Source material below:
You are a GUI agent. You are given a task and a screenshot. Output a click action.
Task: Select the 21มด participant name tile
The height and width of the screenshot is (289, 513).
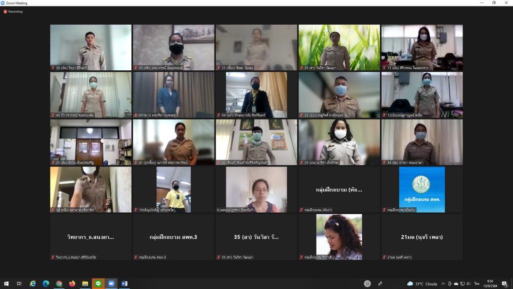[x=422, y=237]
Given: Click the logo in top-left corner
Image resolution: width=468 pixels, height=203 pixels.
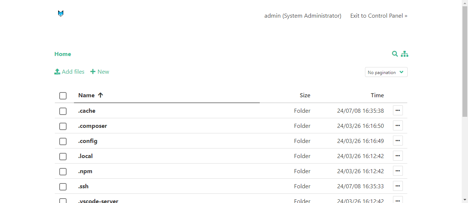Looking at the screenshot, I should 61,14.
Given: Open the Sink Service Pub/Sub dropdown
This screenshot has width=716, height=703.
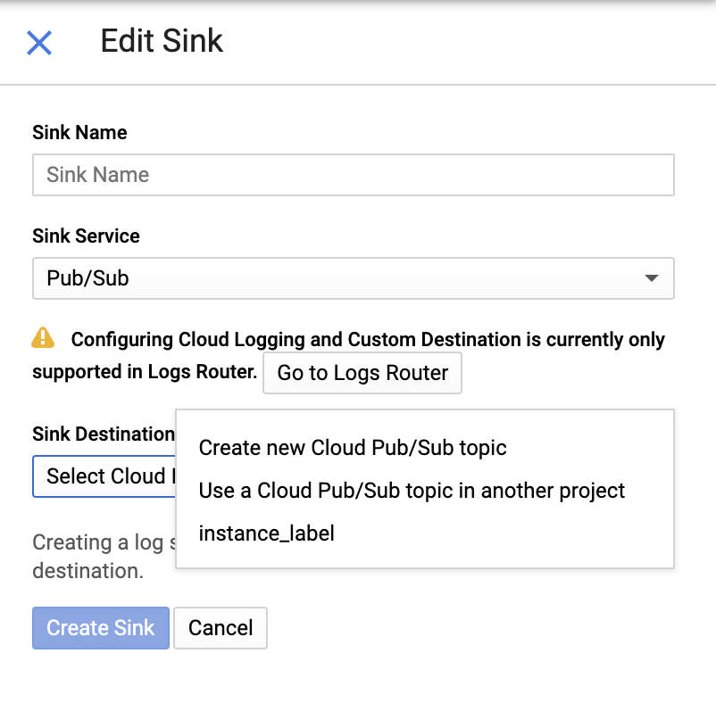Looking at the screenshot, I should coord(353,278).
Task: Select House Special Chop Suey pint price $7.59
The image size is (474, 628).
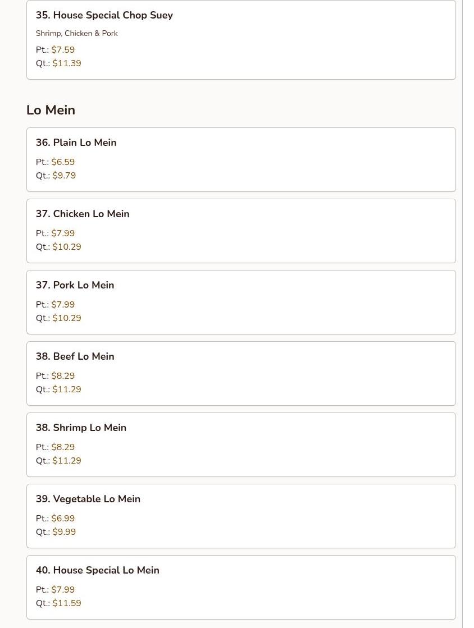Action: [x=63, y=50]
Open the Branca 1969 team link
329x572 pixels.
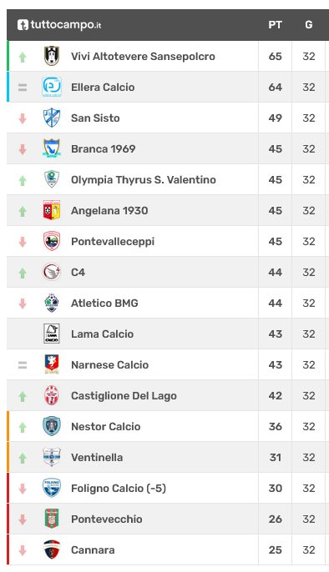(103, 148)
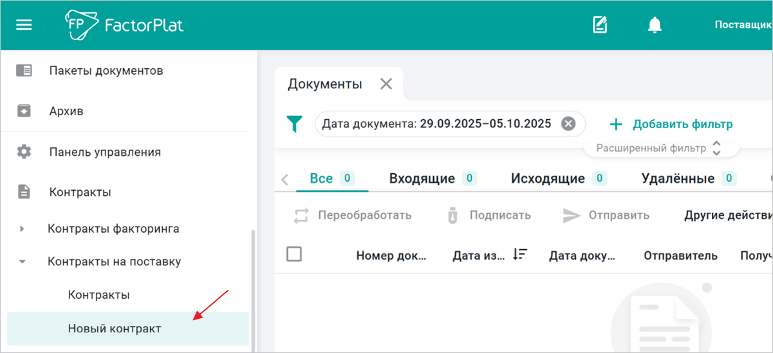Open Пакеты документов in sidebar
The height and width of the screenshot is (353, 773).
click(x=106, y=71)
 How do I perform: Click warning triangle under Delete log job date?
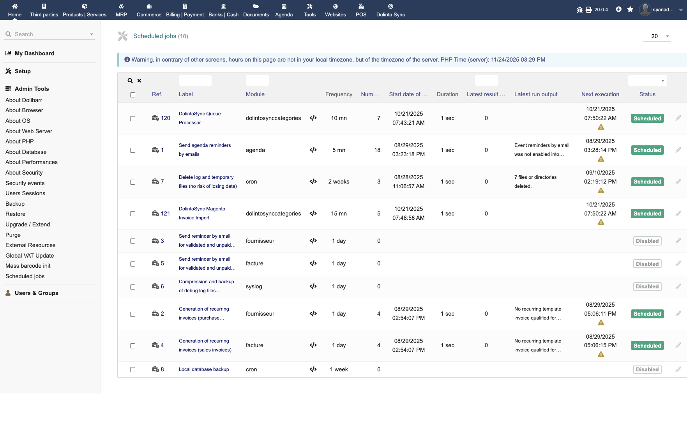(600, 191)
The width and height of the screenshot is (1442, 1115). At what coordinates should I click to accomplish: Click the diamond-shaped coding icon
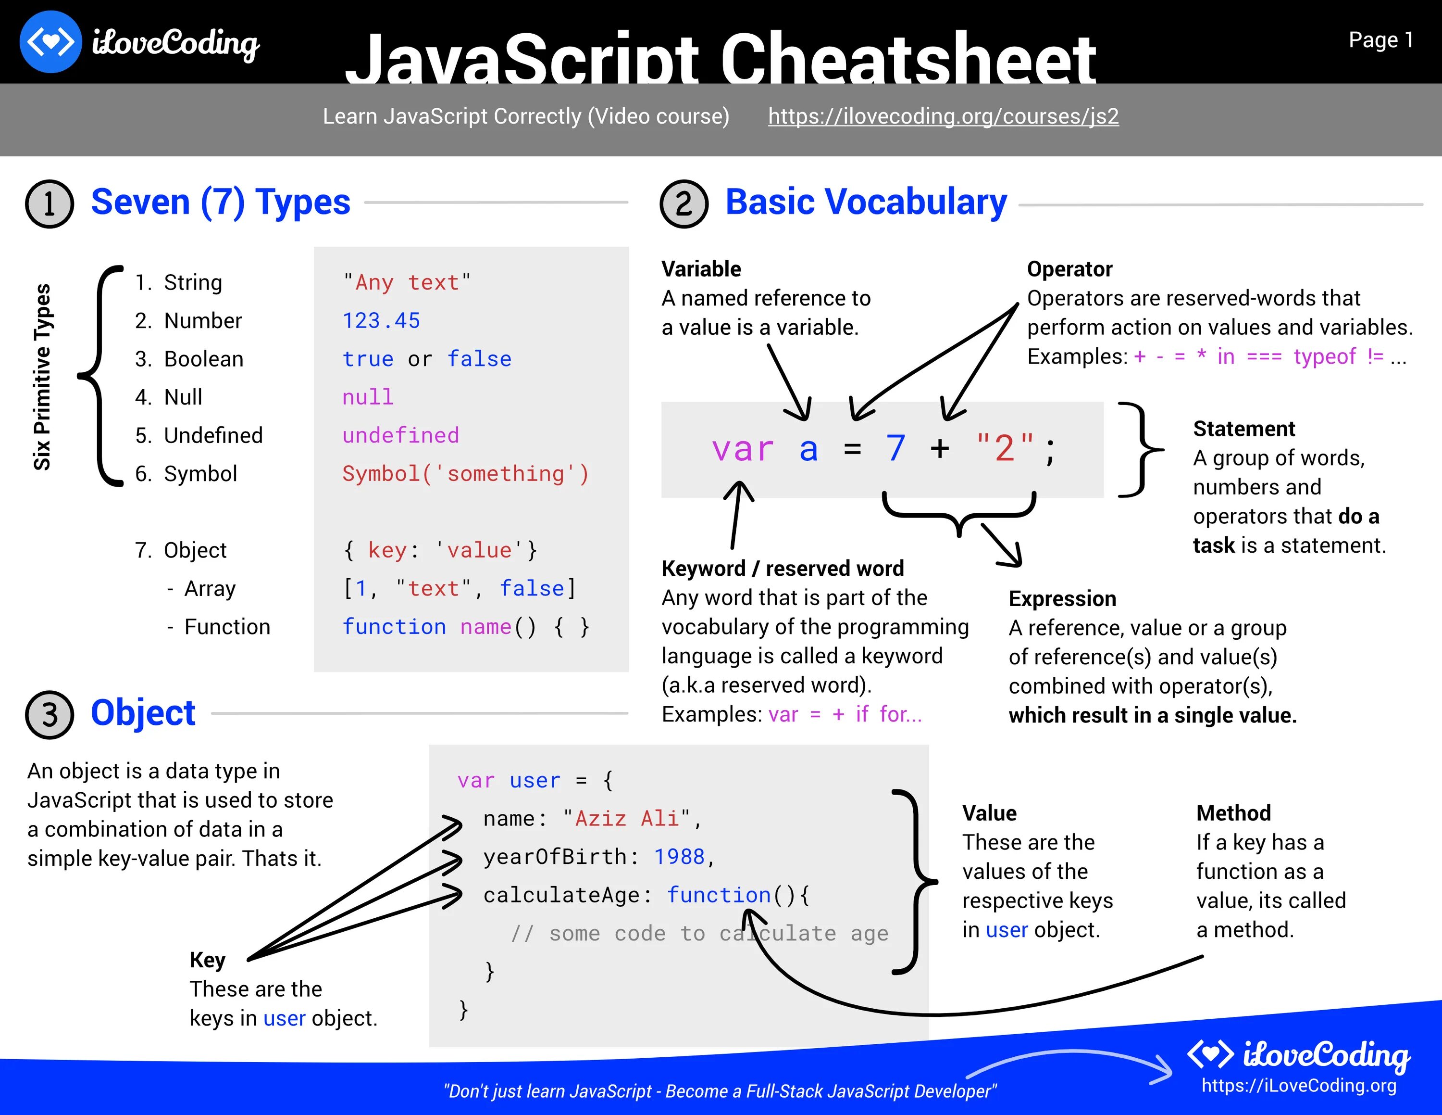tap(48, 41)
End of Source material.
Exercise instructions.
Show the lines above with "Select".

Result for this exercise.
Task: Select the 21มด participant name tile
Task: Select House Special Chop Suey pint price $7.59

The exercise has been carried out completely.